Sunday, July 25, 2010

An Ocean to Find

Today I want to give a big shout out to the Freedom Ministry Department at my church. They are teaching thousands of people how to truly walk in freedom, live in that mind set and share it with others. They are sharing their wisdom everyday to bring healing to the church.

I have noticed that it is very common for Christians to talk about "being free" and they often quote this scripture: "Now the Lord is the Spirit, and where the Spirit of the Lord is, there is freedom."

But I am beginning to think the freedom they are talking about is simply freedom from hell. They are free because they are redeemed and will spend eternity in heaven. I am not disagreeing or making that fact any less valuable, but that freedom is just the tip of what the Lord offers to us.

I want to share an example with you because only when we see how specific the Lord is in freeing us, can we understand how deep He want to go to bring healing.

A couple of weeks ago I was talking with a friend and she mentioned hanging out with one of my other friends. Right then, something in me was uncomfortable. I didn't like that and really I just didn't want my friends being friends with out me around.

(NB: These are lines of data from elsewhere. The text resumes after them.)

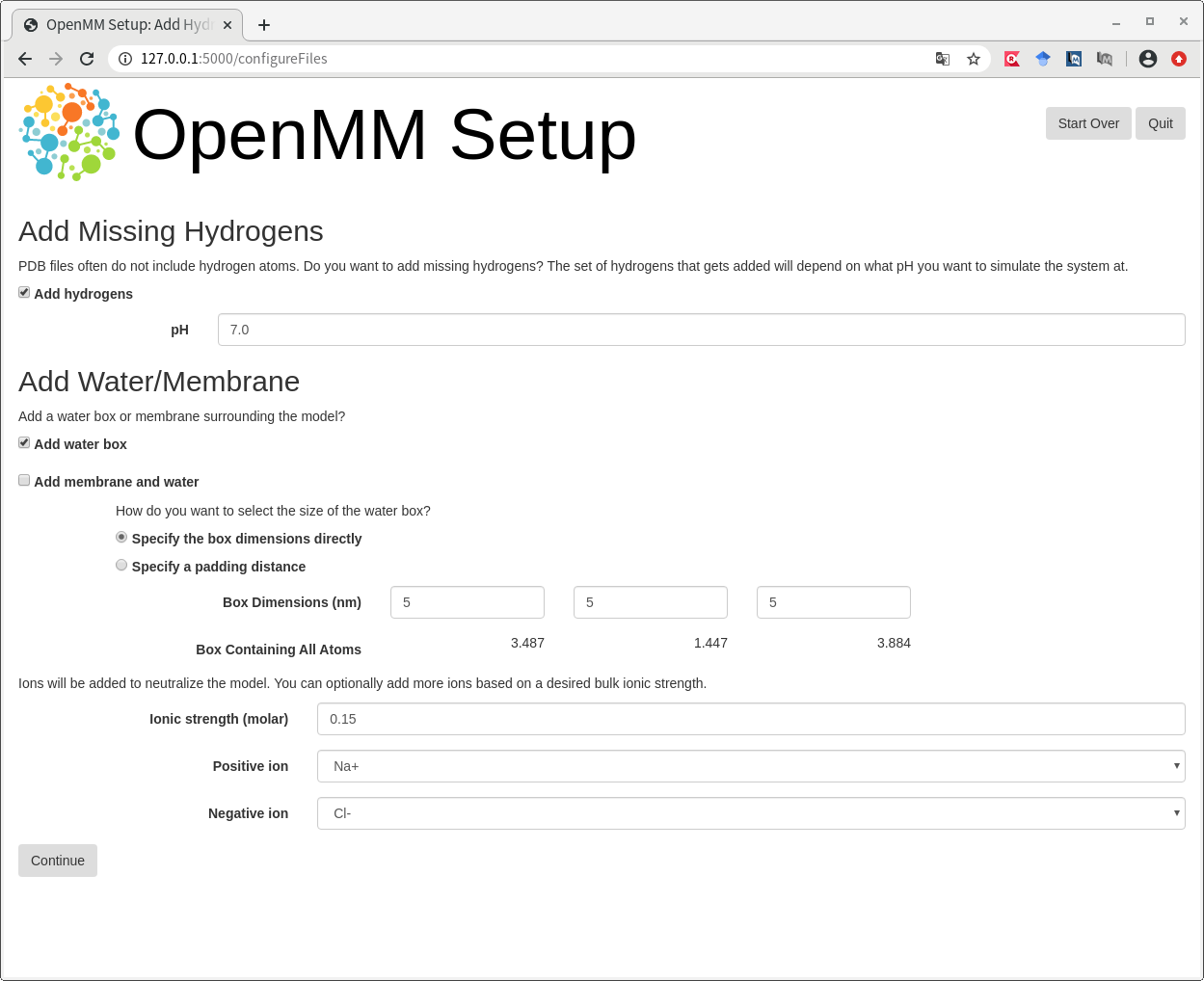Click into the pH input field
This screenshot has width=1204, height=981.
(x=701, y=330)
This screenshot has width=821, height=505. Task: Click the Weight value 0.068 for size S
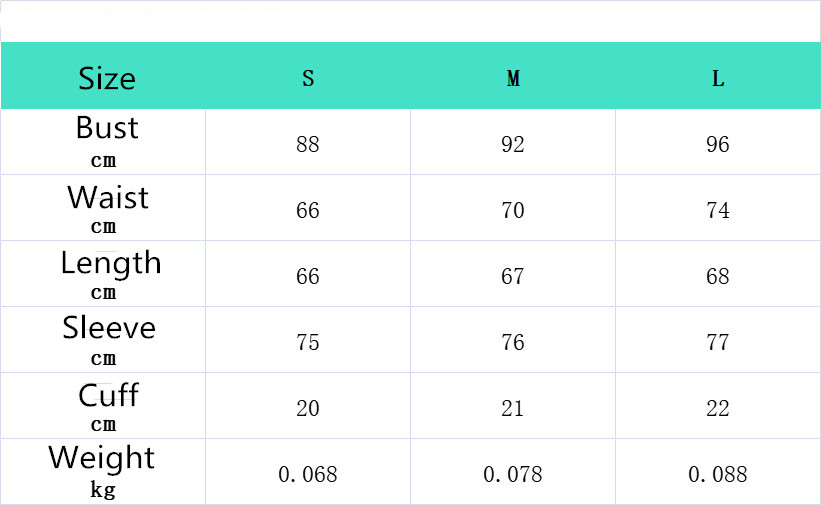click(308, 474)
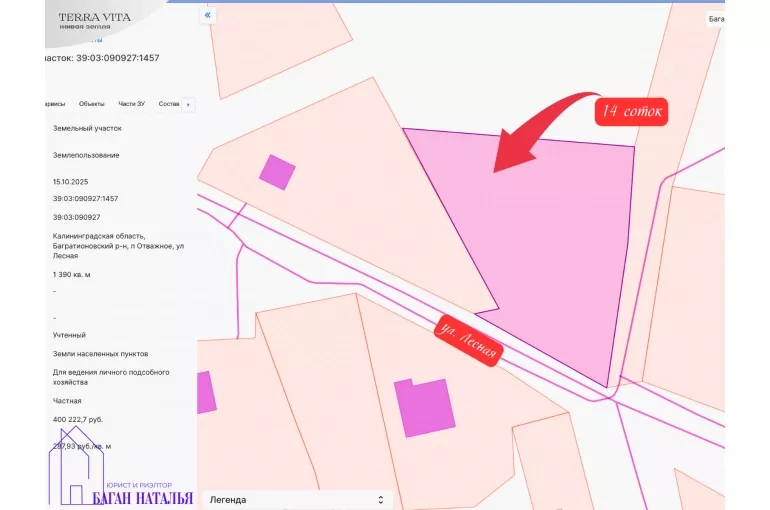Click the 'Бага…' map label at top right
Screen dimensions: 770x510
coord(714,18)
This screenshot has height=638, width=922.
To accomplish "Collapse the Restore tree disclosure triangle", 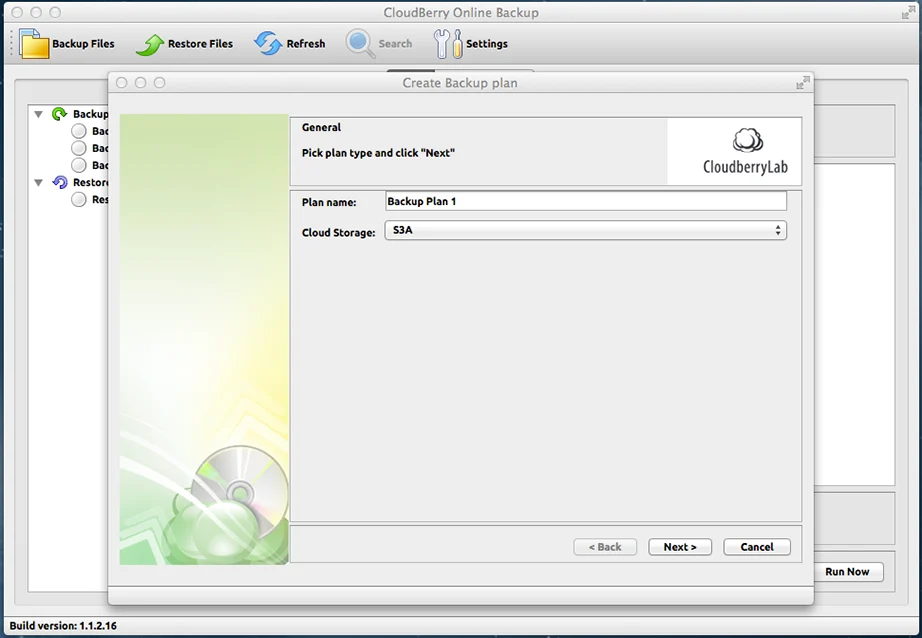I will tap(39, 182).
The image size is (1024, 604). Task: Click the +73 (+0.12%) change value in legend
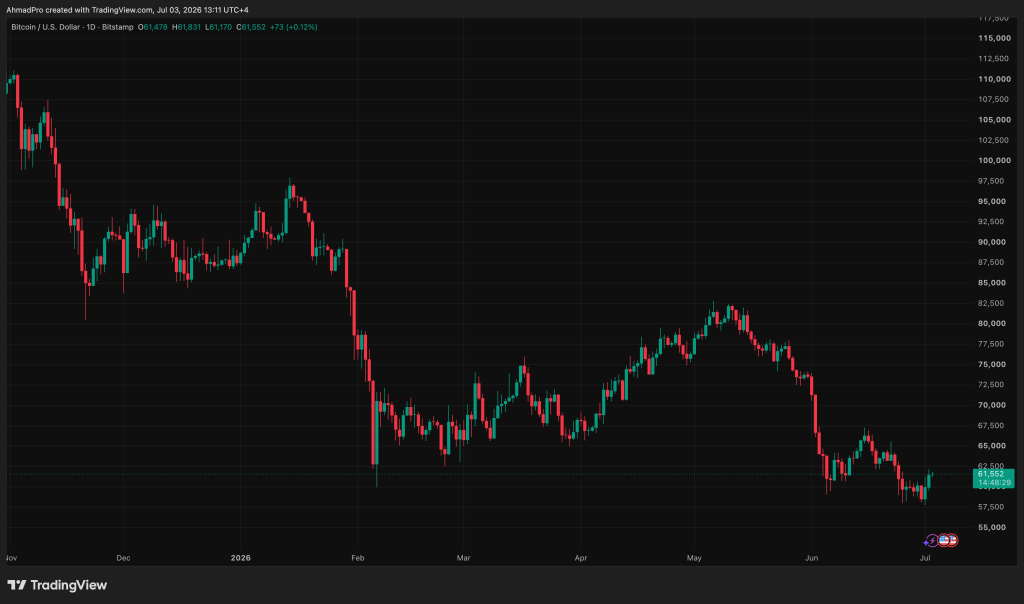click(x=293, y=27)
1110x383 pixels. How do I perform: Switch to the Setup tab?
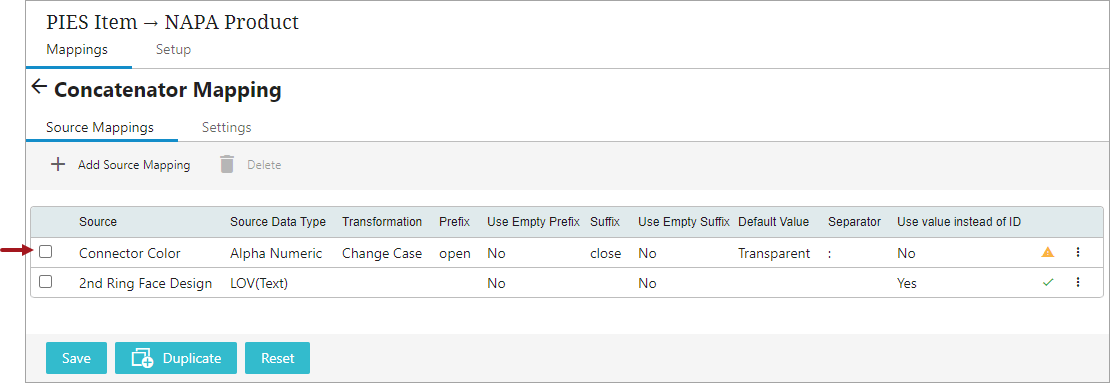pyautogui.click(x=173, y=50)
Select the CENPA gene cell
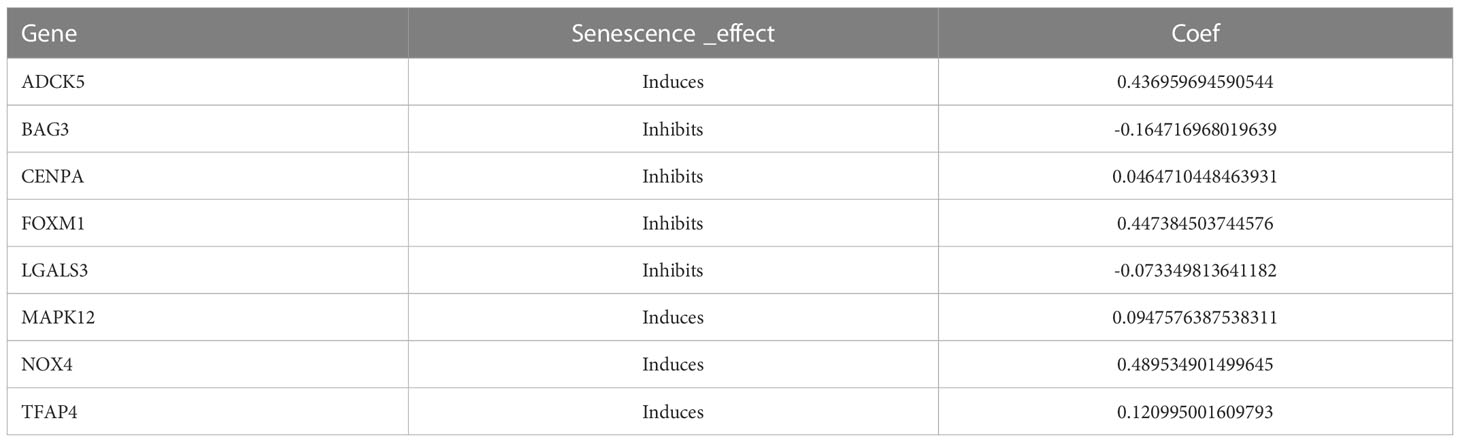The width and height of the screenshot is (1460, 442). 48,176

I knew immediately that my inner response was wrong and not of the Lord so I thought about it all day wondering why I would have such a childish feeling.

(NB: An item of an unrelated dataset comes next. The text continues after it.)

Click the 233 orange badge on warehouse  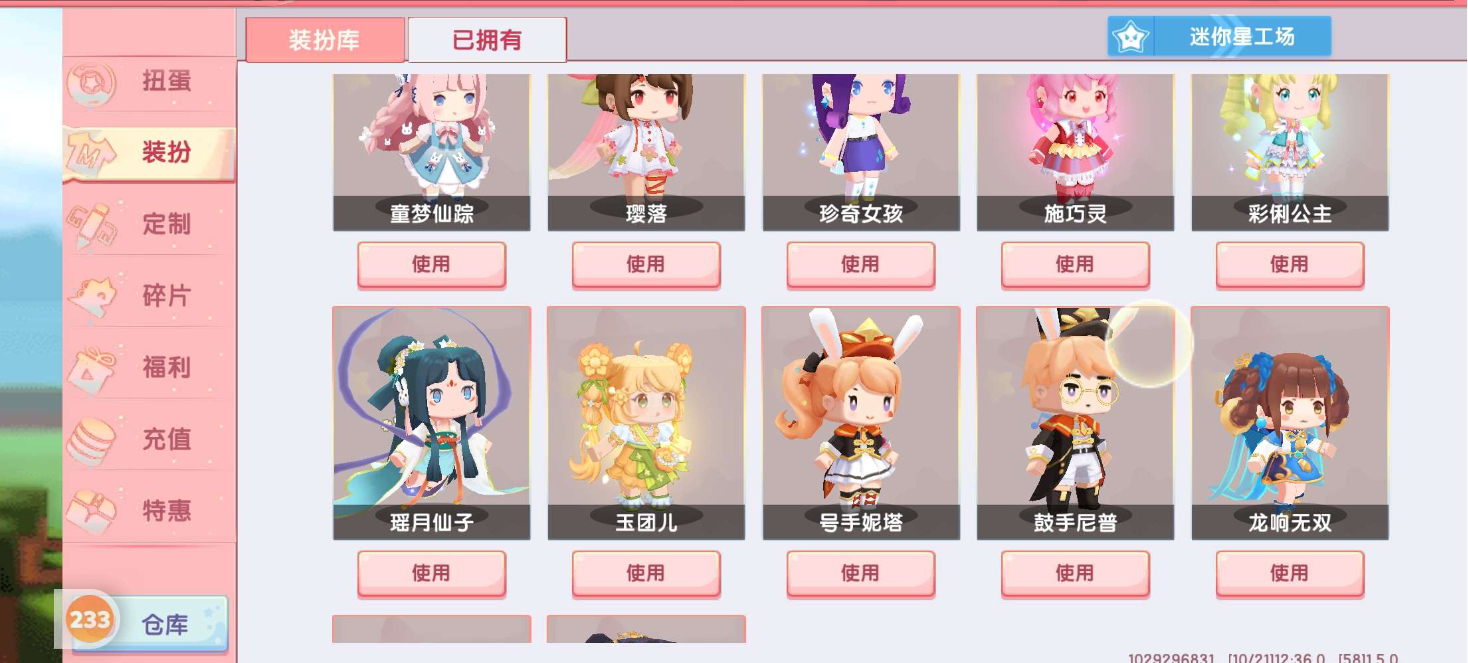point(89,619)
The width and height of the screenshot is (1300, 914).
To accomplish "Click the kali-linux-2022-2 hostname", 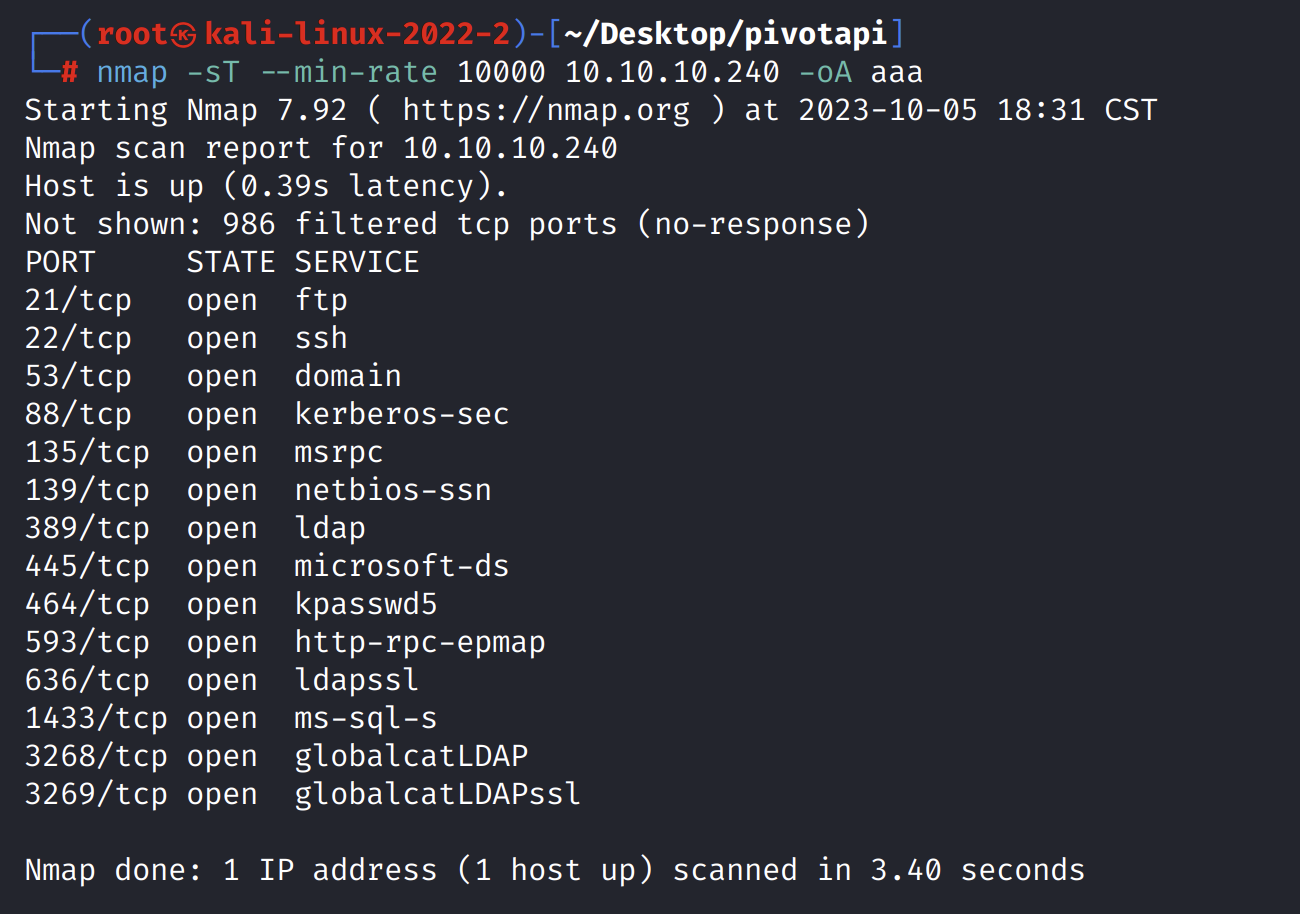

After work I went to another friend and told her that I had something that God needed to change about me and I wanted her help. So we went to a room by ourselves and she said "Holy Spirit show Katy the first time she felt this way." I saw myself in my room when I was in 6th grade and a friend of mine was telling me something bad about one of our other friends. Right then I knew that if she would talk bad about her she would talk bad about me.

That was a negative experience as a child, but it would have had no effect on me if I had not attached a meaning to the situation. So my friend walking me through this said "Holy Spirit, show Katy if she believed a lie when this happened." I knew right away what I believed. That you have to be perfect for there not to be anything bad to say about you, and you can't have good friends if your not perfect.

See how my lie that I believed really wasn't the truth? The truth is that my 6th grade friend shouldn't gossip. But the enemy that hates us uses even the smallest negative event to lie to us.

In my little "ministry session", we continued asking God questions and going down memories to find out what I believed from those instances. By the end, we had unfolded a web of lies that effected my friendships even today, and I forgave those who were involved in the memories the Lord showed me. It was so freeing to know that my relationships would be healthier from this simple act of uncovering lies and claiming the truth. It was another layer of strongholds broken, all in a days work!

I am grateful to be learning how God wants to not only redeem us for eternity but redeem us for today. There is an ocean of freedom available for everyone if we search it out. God will always show up because He is eager to speak to us about our true identity.

- Katy

1 comment:

  1. Thanks for sharing your experience. I want to be scuba diving in God's ocean of freedom every minute, not just swimming on the surface. Your words are very inspiring.